> _Given task_: Please convert the material below into a Markdown table with columns No. and Line, numbering each non-blank line and omitting blank lines.

begin

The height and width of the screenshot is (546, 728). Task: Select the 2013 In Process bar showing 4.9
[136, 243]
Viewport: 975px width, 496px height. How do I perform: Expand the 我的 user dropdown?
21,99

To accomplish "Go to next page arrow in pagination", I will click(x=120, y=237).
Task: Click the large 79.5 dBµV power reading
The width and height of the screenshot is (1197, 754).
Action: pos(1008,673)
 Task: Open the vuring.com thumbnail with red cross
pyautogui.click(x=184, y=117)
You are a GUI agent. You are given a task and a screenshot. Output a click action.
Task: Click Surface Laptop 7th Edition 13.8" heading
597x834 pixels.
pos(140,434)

end

> _Reply to the exercise_:
| No. | Line |
|---|---|
| 1 | The height and width of the screenshot is (546, 728). Task: Select the 2013 In Process bar showing 4.9 |
| 2 | [136, 243] |
| 3 | Viewport: 975px width, 496px height. How do I perform: Expand the 我的 user dropdown? |
| 4 | 21,99 |
| 5 | To accomplish "Go to next page arrow in pagination", I will click(x=120, y=237). |
| 6 | Task: Click the large 79.5 dBµV power reading |
| 7 | The width and height of the screenshot is (1197, 754). |
| 8 | Action: pos(1008,673) |
| 9 |  Task: Open the vuring.com thumbnail with red cross |
| 10 | pyautogui.click(x=184, y=117) |
| 11 | You are a GUI agent. You are given a task and a screenshot. Output a click action. |
| 12 | Task: Click Surface Laptop 7th Edition 13.8" heading |
| 13 | 597x834 pixels. |
| 14 | pos(140,434) |